» **PASSAGE GIVEN**:
Kenya has been urging Ukrainian investors to consider investing in infrastructure, tourism, ICT, mining and the emerging oil and gas sector.

In this regard, the director said, Ukrainian expertise and technologies can be used to develop oil transportation and processing facilities, as well as training in oil and gas sphere.

In ICT, she said, the 2019 MoU between the Blockchain Associations of Ukraine and Kenya will pave the way to the flow of Ukrainian investments into Kenyan IT-sector.

“As an example of non-state level cooperation, Ukrainian IT businesses may be encouraged to expand their know-how and expertise to the African continent, in view of the digital revolution emerging over there.”

The MoU was signed at the Embassy of Ukraine in Nairobi by Blockchain Association of Kenya chairperson Roselyn Gicira and Leonid Khatskevych, head of the IoT department at 482.solutions.

“The cooperation will enable both institutions to promote and strengthen standards in the use, distribution, and training of Blockchain and Distributed Ledgers technology, conducting research, training and publications in the area of Blockchain," Khatskevych said.

Ukraine officials admit Kenya is still an unexplored country for Ukrainian businessmen, but they are of the opinion that establishing people-to-people contacts will promote cooperation.

» **ENTRIES SUPPLIED**:
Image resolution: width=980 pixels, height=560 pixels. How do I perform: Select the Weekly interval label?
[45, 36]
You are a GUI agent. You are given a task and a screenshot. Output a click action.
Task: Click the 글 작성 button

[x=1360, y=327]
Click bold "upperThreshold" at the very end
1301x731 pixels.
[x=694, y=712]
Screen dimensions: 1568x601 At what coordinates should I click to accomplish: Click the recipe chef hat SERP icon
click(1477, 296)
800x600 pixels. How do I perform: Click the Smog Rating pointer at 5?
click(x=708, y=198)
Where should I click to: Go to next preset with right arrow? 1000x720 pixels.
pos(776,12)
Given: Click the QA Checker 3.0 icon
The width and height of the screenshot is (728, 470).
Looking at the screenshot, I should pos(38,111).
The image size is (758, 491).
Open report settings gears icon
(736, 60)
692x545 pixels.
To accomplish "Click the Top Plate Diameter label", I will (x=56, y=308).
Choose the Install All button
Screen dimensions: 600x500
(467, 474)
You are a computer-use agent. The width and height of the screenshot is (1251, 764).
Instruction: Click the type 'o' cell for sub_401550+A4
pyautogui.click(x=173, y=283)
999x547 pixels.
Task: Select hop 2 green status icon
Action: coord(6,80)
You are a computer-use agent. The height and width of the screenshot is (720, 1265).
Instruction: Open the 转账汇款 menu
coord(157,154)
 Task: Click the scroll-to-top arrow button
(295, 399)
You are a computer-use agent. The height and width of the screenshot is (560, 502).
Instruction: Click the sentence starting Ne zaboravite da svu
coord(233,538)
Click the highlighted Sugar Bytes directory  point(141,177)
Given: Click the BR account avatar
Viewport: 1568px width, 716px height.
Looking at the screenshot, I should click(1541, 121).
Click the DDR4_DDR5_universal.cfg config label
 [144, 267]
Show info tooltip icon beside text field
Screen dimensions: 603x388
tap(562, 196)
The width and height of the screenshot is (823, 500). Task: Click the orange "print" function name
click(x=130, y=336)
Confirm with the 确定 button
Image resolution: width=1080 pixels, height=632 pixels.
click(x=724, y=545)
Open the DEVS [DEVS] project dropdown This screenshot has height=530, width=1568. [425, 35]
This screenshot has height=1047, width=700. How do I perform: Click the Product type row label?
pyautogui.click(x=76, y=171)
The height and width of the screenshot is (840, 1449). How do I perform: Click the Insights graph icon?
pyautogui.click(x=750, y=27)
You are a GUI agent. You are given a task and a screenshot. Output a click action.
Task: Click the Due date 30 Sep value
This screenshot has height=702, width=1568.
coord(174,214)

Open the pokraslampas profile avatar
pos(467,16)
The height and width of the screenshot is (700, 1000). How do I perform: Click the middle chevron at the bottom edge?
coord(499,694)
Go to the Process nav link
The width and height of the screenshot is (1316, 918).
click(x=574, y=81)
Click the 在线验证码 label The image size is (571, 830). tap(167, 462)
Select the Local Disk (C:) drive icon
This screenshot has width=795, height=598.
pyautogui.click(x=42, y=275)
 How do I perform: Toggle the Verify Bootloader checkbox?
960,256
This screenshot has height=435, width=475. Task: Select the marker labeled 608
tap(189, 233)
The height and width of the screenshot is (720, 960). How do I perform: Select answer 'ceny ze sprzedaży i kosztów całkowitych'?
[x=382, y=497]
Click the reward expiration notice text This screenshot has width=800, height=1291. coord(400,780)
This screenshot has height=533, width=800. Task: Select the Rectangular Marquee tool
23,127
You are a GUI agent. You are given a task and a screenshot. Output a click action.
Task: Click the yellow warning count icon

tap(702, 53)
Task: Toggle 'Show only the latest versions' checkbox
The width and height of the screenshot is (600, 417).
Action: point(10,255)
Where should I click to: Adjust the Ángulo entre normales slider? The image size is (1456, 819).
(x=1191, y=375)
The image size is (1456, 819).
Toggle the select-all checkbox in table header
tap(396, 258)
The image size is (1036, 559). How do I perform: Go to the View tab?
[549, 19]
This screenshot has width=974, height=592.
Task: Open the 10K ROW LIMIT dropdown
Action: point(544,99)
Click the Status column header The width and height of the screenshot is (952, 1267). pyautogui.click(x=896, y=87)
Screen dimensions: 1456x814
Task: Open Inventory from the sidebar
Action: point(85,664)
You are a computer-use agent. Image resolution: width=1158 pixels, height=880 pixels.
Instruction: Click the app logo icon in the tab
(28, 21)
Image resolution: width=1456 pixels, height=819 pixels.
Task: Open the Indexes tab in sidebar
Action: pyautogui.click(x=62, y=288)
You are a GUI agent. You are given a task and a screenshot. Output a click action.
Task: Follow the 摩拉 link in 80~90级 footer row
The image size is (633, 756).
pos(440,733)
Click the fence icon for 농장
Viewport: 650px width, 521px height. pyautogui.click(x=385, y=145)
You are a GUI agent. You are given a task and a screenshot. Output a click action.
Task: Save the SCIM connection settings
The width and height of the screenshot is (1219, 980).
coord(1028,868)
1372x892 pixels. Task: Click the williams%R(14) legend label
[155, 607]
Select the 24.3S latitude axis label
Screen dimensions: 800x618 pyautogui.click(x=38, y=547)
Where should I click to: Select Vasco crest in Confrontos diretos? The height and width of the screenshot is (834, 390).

» **INSTRUCTIONS FOR THE TASK**:
In the passage on Kenya–Ukraine investment, where was the 2019 MoU between the two Blockchain Associations signed? The records are separate material, unrelated to the passage on Kenya–Ukraine investment.

» **RESULT BELOW**:
At the Embassy of Ukraine in Nairobi.